Universidades entregam defesa
Da Redação
As cinco universidades de Curitiba denunciadas pela UPE (União Paranaense dos Estudantes) à Procuradoria da República por estarem punindo pedagogicamente alunos inadimplentes negaram por escrito as acusações. Em alguns casos, de acordo com a denúncia, os alunos estariam sendo impedidos de fazer provas, assinar a lista de presença e entrar nas universidades.
As instituições são: o Centro Universitário Campos de Andrade (Uniandrade), a Universidade Tuiuti do Paraná (UTP), A Pontifícia Universidade Católica do Paraná (PUC-PR), o Centro Universitário Positivo (Unicenp) e a Faculdade de Direito de Curitiba.
Os ofícios com as solicitações da procuradoria foram encaminhados dias 30 e 31 e davam prazo de cinco dias úteis para que se apresentassem as informações.

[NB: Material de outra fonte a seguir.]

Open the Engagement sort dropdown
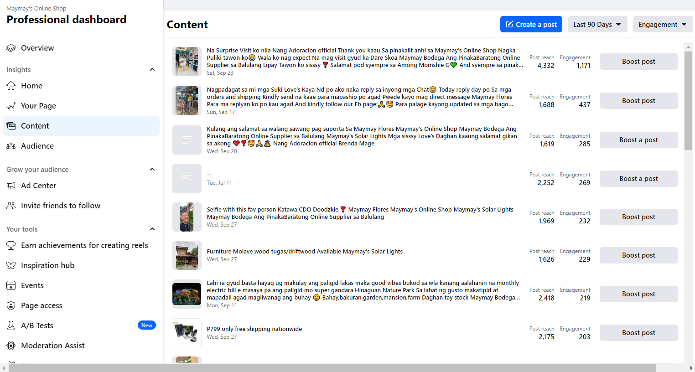Viewport: 695px width, 372px height. click(x=663, y=24)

Por causa do feriadão, o prazo foi prorrogado até o dia 10. Apenas a Faculdade Curitiba havia encaminhado informações à procuradoria antes da data final. A instituição negou que esteja tomando medidas que causem constrangimentos aos alunos e pediu exclusão de seu nome do processo investigativo.
A denúncia dos estudantes foi feita há um mês, por meio do serviço disk-rematrícula, criado pela UPE. Recebemos mais de 700 denúncias e temos anexadas provas na nossa ação, afirmou o diretor de escolas pagas da UPE, Carlos Mainieri. A medida provisória 1.890-64/99 e o artigo 42 do Código de Defesa do Consumidor proíbem sanções pedagógicas e contrangimentos aos alunos inadimplentes.

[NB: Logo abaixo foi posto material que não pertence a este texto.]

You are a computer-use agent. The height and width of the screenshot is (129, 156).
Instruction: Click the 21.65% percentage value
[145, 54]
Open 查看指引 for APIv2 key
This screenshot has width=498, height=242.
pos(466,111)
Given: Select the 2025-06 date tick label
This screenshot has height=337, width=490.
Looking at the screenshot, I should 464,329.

O professor Luiz Saldanha, diretor de núcleo de integração comunitária da Unicenp, disse que a instituição jamais barrou qualquer aluno por estar inadimplente. Eles não recebem cartas intimidatórias, assistem às aulas, fazem provas e respondem a chamada normalmente, argumentou.
Segundo a advogada da Uniandrade, Sandra Mara Palma, nunca houve qualquer restrição aos inadimplentes dentro da instituição. Ela afirma que há alunos 5que estão inadimplentes há cinco anos e mesmo assim continuam estudando.

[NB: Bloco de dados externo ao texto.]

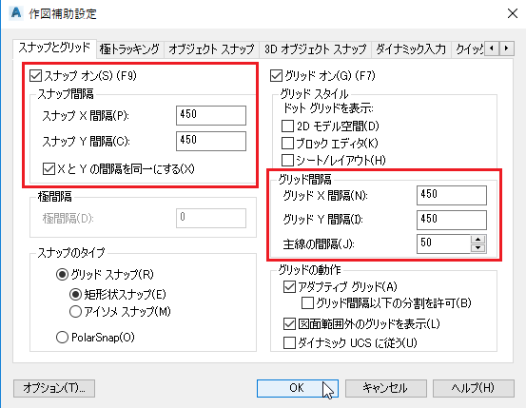
Task: Click the キャンセル button
Action: (x=386, y=388)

O pró-reitor administrativo da Tuiuti, Carlos Eduardo Ranger, disse que os alunos jamais foram ameaçados pela diretoria da instituição por estarem inadimplentes. Todos os casos são analisados por uma equipe que tenta fazer a renegociação das dívidas.
Dependendo da avaliação das respostas das universidades, a procuradoria fará os encaminhamentos necessários à denúncia.